But, predictably, many of the boons of scoping for dates at a daycare center are emotional, at least from an older-woman/younger-man split. Younger dudes remind you what it’s like to be idealistic, not roughed up or beaten down. So long as you haven’t decided to knock boots with a mini-Zuckerberg, they’re less successful than you, so your ego gets stroked along with the rest of your parts. Baby boys have less “baggage,” even if they still have some “yeah, whatever” thorns in their proverbial sides over their high-school sweethearts. Best part? They’ll be impressed. Very, very impressed. And by role-playing professor you’re doing all future ladies a service by teaching them anatomy.
○ ○ ○ ○ ○
→ PROBLEMS TO WORK ON:
1. Please transcribe the stretch of the excerpt on dating younger men from "But, predictably, many" through "teaching them anatomy.".
2. According to the excerpt on dating younger men, why does dating a younger man stroke an older woman's ego?
3. In the excerpt on dating younger men, what do younger men remind you of?
○ ○ ○ ○ ○
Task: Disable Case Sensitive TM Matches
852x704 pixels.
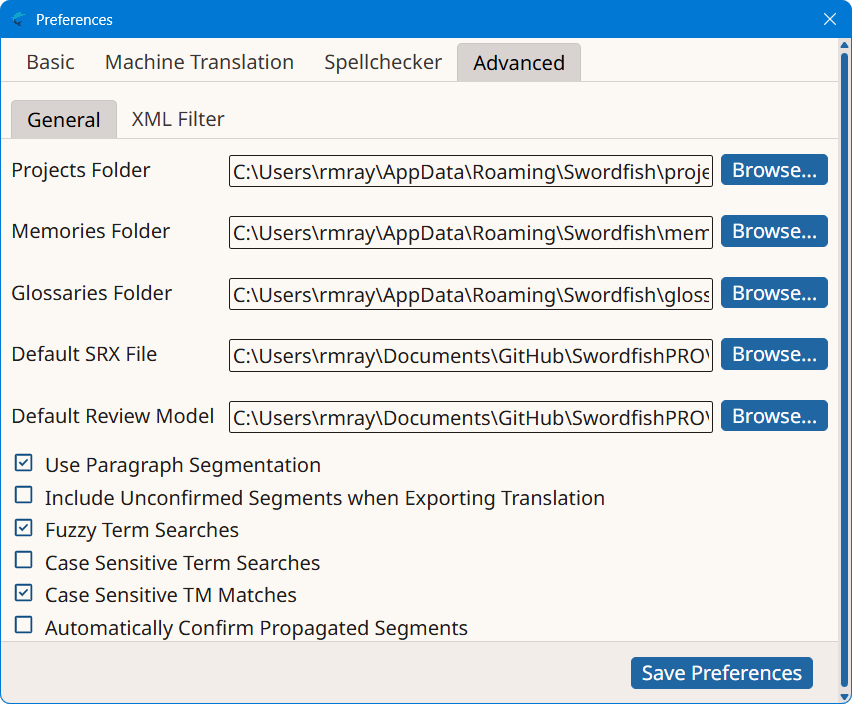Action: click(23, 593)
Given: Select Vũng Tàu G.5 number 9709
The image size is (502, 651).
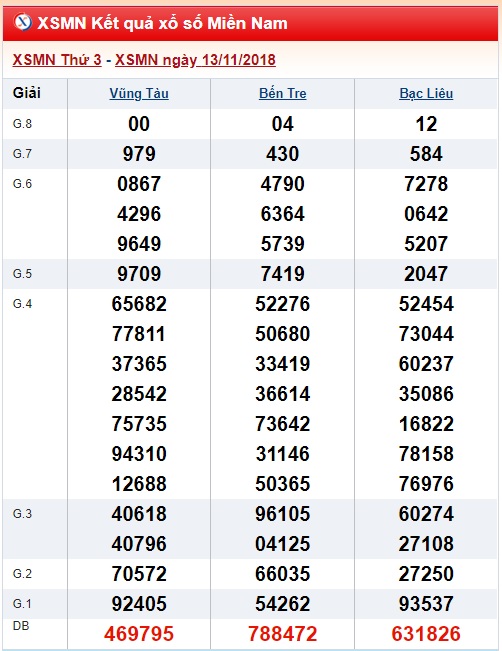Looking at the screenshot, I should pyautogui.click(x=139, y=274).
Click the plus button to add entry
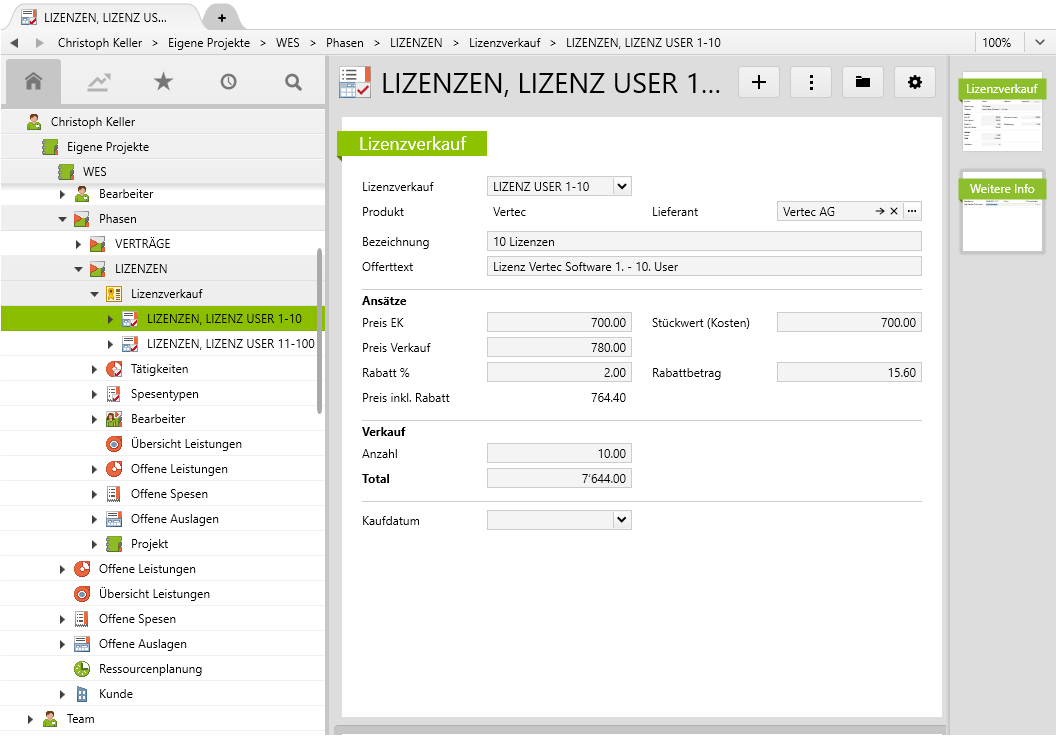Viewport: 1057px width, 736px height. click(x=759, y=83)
○ ○ ○ ○ ○
→ ANSWERS FOR THE EXERCISE:
1.
But, predictably, many of the boons of scoping for dates at a daycare center are emotional, at least from an older-woman/younger-man split. Younger dudes remind you what it’s like to be idealistic, not roughed up or beaten down. So long as you haven’t decided to knock boots with a mini-Zuckerberg, they’re less successful than you, so your ego gets stroked along with the rest of your parts. Baby boys have less “baggage,” even if they still have some “yeah, whatever” thorns in their proverbial sides over their high-school sweethearts. Best part? They’ll be impressed. Very, very impressed. And by role-playing professor you’re doing all future ladies a service by teaching them anatomy.

2. Younger men are usually less successful than she is, as long as she hasn't chosen a "mini-Zuckerberg."

3. They remind you what it's like to be idealistic, not roughed up or beaten down.